*TASK TO COMPLETE*
Go through the material and copy each line in which the word "will" shows up.

*DATA RECORDS*
'''

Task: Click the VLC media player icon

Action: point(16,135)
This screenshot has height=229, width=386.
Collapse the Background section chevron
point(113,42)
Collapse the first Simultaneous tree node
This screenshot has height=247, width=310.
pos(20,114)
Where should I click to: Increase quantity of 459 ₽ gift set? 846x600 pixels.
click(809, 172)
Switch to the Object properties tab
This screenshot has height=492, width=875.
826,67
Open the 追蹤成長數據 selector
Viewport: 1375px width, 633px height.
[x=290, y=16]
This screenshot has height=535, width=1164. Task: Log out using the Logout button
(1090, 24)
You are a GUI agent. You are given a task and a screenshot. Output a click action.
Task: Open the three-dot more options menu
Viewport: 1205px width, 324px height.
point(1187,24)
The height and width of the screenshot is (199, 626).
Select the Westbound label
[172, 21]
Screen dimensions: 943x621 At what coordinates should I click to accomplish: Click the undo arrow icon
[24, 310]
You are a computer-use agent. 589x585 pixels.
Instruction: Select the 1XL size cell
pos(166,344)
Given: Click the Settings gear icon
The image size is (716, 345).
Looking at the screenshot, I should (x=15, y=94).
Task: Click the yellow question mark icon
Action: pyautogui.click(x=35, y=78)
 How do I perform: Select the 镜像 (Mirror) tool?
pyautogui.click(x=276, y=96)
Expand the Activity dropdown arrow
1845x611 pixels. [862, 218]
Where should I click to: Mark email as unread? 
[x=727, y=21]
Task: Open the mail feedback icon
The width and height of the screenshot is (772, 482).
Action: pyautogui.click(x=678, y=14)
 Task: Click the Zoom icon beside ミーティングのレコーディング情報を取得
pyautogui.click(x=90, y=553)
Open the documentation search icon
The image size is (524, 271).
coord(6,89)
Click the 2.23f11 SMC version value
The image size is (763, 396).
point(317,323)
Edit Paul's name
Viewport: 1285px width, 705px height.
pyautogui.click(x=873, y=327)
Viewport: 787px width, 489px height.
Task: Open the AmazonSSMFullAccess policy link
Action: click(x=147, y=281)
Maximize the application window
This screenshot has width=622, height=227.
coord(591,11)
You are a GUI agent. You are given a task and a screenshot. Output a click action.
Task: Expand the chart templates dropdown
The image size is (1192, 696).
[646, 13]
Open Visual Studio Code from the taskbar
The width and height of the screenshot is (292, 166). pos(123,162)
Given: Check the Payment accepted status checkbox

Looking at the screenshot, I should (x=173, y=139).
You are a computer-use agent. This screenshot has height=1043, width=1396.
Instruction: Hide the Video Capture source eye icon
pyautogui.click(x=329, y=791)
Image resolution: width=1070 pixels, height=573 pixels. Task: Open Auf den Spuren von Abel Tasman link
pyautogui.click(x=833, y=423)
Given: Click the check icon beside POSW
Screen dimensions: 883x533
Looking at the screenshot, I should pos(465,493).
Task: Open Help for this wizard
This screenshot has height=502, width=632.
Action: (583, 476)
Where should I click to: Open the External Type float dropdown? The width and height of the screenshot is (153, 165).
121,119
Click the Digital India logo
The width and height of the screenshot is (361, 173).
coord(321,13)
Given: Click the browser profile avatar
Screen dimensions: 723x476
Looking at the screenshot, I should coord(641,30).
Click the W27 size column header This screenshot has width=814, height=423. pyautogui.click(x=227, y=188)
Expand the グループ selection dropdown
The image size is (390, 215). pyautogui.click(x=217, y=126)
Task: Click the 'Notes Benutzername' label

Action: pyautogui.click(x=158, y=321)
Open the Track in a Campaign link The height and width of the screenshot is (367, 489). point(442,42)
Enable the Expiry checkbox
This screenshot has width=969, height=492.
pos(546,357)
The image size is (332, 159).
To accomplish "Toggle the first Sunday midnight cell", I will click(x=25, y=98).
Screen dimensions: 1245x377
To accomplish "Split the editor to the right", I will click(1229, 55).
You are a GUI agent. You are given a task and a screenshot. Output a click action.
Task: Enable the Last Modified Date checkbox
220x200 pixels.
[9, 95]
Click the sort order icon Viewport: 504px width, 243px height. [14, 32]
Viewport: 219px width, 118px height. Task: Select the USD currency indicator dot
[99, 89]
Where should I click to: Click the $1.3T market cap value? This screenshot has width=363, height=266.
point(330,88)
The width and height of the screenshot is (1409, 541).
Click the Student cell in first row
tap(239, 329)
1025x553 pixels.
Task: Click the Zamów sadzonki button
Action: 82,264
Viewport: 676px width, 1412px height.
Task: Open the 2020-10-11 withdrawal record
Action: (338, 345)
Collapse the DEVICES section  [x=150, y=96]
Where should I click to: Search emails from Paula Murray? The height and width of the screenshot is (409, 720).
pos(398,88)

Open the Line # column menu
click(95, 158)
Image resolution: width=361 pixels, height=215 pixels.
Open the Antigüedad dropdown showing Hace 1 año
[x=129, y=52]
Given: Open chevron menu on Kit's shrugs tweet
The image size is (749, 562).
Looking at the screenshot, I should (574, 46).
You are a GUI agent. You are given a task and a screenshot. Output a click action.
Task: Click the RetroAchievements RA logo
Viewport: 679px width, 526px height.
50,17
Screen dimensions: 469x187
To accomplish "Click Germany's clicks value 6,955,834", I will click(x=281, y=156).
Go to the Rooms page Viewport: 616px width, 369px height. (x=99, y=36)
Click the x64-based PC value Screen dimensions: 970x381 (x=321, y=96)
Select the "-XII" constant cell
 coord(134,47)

'''

*WRITTEN RESPONSE*
To accomplish "Toggle the first Sunday midnight cell", I will click(x=25, y=98).
To accomplish "Split the editor to the right", I will click(1229, 55).
To accomplish "Click Germany's clicks value 6,955,834", I will click(x=281, y=156).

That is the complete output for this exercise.